Por seu turno, a AT e a Juíza do Tribunal a quo sustentam que os juros indemnizatórios devidos são-no apenas pelo atraso na decisão da reclamação graciosa, nos termos do disposto no 43.º, n.º 3, alínea c), da LGT, motivo por que a sua contagem não pode fazer-se senão decorrido que seja um ano após a apresentação da reclamação graciosa.
Salvo o devido respeito, a sentença fez correcta interpretação e aplicação da lei à situação sub judice, não merecendo crítica. Vejamos:
A liquidação de IMT foi efectuada por iniciativa da Requerente, com base na declaração por ela apresentada para o efeito (cfr. arts. 19.º, n.º 1, e 21.º, n.º 1, do Código do IMT) e a Requerente só pagou o montante liquidado porque quis.

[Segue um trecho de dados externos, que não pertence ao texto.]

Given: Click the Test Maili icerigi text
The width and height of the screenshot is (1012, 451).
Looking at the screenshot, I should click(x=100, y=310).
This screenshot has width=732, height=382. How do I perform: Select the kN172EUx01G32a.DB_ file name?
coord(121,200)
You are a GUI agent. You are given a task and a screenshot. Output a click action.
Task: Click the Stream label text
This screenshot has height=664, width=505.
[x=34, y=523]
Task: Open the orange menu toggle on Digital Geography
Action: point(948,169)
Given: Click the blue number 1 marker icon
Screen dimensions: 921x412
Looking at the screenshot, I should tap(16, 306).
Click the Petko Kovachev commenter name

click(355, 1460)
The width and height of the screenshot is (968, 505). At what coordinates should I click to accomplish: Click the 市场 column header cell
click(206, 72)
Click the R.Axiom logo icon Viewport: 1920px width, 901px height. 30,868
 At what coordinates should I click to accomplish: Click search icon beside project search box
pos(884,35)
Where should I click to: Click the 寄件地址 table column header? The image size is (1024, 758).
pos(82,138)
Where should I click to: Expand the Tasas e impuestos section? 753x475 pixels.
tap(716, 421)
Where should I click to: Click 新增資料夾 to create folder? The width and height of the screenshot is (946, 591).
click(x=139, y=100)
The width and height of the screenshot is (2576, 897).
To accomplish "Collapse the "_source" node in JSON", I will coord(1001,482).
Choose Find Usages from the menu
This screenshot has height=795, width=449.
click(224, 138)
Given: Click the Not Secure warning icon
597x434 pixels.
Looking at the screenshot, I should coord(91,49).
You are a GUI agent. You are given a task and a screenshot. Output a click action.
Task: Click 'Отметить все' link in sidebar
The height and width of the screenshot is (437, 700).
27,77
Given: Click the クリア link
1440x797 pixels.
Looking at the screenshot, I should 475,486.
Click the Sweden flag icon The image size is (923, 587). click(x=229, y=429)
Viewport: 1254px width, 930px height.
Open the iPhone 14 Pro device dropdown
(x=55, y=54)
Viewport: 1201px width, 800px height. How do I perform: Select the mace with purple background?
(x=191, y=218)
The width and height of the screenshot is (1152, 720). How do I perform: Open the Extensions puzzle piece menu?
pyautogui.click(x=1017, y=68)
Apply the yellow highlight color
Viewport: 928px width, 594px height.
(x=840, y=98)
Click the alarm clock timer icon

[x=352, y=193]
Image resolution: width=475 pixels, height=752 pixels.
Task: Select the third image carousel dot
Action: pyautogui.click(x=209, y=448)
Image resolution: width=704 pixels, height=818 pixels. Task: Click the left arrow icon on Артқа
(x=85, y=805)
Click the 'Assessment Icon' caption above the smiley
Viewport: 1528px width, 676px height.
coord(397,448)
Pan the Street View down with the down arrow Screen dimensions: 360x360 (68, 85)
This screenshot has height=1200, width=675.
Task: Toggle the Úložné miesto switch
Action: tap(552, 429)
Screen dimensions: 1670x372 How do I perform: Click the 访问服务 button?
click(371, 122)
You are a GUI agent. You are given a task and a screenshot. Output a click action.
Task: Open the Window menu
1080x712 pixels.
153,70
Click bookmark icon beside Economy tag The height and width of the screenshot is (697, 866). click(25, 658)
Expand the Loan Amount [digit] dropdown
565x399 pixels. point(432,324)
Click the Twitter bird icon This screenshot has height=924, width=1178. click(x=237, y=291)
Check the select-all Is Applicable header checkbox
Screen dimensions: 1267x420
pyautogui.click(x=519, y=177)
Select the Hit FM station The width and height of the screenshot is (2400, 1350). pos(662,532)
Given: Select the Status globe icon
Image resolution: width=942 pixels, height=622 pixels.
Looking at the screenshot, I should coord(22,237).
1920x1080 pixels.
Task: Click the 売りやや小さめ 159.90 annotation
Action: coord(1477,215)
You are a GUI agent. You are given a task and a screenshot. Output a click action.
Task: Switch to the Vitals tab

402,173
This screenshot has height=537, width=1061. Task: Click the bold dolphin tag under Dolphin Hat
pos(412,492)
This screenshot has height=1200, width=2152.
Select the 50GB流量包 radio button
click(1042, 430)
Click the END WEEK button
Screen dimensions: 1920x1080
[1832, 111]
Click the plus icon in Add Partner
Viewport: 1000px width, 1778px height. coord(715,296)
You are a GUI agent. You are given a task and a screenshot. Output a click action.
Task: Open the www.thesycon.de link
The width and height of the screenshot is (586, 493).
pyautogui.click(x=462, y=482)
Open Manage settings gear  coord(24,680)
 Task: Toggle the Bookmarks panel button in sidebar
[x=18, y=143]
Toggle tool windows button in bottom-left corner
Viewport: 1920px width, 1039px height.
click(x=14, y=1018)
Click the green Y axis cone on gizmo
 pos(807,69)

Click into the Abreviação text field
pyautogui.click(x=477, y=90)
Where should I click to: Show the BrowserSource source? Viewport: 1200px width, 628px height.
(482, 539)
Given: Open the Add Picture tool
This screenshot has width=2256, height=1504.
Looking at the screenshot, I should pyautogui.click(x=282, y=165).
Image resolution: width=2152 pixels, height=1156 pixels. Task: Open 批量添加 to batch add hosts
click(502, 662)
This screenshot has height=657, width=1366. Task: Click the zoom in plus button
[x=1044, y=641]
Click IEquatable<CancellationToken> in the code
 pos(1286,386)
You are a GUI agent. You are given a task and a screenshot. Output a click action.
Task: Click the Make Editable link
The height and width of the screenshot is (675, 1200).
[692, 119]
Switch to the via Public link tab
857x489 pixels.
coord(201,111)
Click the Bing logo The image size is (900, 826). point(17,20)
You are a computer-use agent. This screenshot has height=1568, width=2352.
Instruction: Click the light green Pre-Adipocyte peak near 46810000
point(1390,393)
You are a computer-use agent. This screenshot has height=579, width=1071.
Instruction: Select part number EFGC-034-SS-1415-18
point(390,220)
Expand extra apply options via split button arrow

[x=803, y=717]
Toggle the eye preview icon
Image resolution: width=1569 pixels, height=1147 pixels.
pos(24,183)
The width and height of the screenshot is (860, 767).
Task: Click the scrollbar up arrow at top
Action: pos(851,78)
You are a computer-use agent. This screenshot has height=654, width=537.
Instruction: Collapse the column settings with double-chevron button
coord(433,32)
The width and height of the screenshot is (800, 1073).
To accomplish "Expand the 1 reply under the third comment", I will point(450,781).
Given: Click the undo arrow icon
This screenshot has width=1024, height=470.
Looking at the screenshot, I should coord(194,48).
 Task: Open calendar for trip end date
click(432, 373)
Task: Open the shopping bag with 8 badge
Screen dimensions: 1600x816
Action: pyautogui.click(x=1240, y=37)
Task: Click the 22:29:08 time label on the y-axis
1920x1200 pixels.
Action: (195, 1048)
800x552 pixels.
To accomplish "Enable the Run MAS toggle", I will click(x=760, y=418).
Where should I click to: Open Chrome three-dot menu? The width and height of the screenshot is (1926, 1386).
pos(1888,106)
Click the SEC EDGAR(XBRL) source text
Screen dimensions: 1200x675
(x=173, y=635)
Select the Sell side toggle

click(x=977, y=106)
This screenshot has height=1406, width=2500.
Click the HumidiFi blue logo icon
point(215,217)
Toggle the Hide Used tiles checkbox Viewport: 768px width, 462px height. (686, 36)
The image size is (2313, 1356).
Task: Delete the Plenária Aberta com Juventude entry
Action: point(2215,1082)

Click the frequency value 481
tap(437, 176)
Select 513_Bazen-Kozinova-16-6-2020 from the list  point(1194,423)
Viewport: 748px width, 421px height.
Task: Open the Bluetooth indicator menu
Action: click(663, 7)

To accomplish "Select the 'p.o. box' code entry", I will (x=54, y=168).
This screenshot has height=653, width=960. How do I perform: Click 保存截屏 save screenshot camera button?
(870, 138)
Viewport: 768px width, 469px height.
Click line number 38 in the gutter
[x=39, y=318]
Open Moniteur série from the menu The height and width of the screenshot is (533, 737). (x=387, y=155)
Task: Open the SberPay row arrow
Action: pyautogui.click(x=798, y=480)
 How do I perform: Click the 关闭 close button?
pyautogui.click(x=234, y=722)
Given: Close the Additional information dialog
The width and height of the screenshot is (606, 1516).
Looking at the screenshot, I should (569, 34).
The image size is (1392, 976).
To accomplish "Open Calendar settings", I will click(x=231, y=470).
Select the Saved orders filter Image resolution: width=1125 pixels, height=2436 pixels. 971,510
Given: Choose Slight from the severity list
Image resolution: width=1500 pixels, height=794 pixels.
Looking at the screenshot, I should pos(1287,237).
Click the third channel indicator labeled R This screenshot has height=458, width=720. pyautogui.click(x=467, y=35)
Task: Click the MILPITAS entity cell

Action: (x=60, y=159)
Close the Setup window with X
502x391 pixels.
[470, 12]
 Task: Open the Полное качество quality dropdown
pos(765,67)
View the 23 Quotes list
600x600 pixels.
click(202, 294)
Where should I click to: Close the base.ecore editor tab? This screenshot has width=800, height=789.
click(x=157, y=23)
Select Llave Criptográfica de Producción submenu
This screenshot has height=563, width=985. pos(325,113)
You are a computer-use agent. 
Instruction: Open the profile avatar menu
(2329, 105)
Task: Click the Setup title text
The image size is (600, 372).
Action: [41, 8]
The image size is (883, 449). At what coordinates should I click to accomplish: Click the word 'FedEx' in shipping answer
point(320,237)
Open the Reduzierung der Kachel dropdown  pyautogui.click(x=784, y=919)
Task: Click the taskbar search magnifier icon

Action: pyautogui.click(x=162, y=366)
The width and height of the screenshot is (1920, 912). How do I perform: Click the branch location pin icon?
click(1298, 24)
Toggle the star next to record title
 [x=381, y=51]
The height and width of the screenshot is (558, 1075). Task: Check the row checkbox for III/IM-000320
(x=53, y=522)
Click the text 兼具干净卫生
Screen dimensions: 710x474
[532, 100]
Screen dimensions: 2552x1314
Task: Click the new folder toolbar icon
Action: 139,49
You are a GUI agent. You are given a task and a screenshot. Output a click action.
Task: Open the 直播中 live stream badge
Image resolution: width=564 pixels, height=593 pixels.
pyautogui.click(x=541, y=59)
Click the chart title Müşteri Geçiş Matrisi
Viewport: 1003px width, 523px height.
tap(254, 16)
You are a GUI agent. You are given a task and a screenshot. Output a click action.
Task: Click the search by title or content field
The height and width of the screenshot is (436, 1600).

Se, ulteriormente, seja porque não se verificou o facto tributário, seja porque o imposto, afinal, não fosse devido, a liquidação foi anulada, o certo é que não poderá afirmar-se que tenha havido erro imputável aos serviços da AT. O erro terá sido, isso sim, da própria Requerente, que apresentou a declaração com base na qual a AT procedeu à liquidação do imposto.
Contrariamente ao que parece supor a Recorrente, quando alguém se apresenta nos serviços da AT a solicitar a liquidação de IMT em ordem à celebração de um negócio, a Administração não fica obrigada a uma exaustiva análise das circunstâncias factuais e das regras jurídicas a fim de averiguar se o imposto é ou não devido, bastando-se com um juízo de primeira aparência (Aliás, a própria Recorrente só agora defende a tese do erro imputável à AT, sendo que anteriormente, quer na reclamação graciosa quer no recurso hierárquico, esgrimiu apenas com a não celebração do contrato que daria origem ao facto tributário. ).
Assim sendo, como é, bem andou a Juíza do Tribunal Administrativo e Fiscal do Porto ao considerar que o direito a juros indemnizatórios não se constituiu na esfera jurídica da Requerente ao abrigo de qualquer das situações previstas nos n.ºs 1 e 2 do art. 43.º da LGT, ou seja, em que a obrigação de pagamento de juros resulte de um pagamento indevido de tributo, por erro imputável aos serviços.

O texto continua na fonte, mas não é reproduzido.